- **WHAT TO DO**:
Count every line in the data below where "lloms" occurs, then state that number and nothing more.

Records contained in a dataset
"""
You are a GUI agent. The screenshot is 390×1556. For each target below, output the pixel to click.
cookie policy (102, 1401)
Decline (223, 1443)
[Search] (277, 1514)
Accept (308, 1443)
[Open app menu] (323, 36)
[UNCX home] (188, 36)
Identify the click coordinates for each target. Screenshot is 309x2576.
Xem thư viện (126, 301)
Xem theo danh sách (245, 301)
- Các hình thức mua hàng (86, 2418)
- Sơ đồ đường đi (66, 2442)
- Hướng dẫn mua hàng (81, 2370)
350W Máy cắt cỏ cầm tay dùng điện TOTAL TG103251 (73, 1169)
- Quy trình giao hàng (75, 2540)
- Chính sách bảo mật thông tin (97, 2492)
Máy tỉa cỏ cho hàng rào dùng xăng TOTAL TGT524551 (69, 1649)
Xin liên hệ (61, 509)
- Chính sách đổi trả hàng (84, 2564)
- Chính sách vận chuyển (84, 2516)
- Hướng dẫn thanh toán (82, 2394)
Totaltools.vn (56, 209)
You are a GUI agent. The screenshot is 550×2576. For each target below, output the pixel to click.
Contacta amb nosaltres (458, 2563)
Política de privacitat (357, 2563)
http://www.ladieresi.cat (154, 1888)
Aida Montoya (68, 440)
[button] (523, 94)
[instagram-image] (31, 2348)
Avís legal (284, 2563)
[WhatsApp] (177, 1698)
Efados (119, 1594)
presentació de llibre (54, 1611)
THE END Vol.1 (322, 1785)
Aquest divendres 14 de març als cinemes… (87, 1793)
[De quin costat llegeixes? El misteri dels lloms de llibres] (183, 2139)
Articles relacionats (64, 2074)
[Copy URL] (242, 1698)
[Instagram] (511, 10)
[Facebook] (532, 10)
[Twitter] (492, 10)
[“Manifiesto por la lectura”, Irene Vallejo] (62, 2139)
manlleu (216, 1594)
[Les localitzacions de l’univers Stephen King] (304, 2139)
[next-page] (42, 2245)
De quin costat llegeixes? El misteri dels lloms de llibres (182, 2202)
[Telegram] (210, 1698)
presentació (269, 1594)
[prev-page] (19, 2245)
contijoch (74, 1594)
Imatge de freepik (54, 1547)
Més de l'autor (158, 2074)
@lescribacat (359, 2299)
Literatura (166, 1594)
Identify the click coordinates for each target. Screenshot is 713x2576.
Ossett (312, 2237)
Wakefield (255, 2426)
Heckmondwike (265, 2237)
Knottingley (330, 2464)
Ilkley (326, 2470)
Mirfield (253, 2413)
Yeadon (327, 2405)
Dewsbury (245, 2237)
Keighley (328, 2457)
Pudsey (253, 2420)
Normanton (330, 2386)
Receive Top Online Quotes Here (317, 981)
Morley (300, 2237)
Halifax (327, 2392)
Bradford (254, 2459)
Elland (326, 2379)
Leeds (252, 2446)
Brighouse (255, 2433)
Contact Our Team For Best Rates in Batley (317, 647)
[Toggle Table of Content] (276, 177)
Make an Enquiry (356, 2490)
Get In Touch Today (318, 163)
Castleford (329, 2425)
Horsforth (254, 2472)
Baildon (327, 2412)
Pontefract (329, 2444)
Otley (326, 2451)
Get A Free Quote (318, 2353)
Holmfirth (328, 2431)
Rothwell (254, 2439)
"""
- **COMPLETED EXERCISE**:
2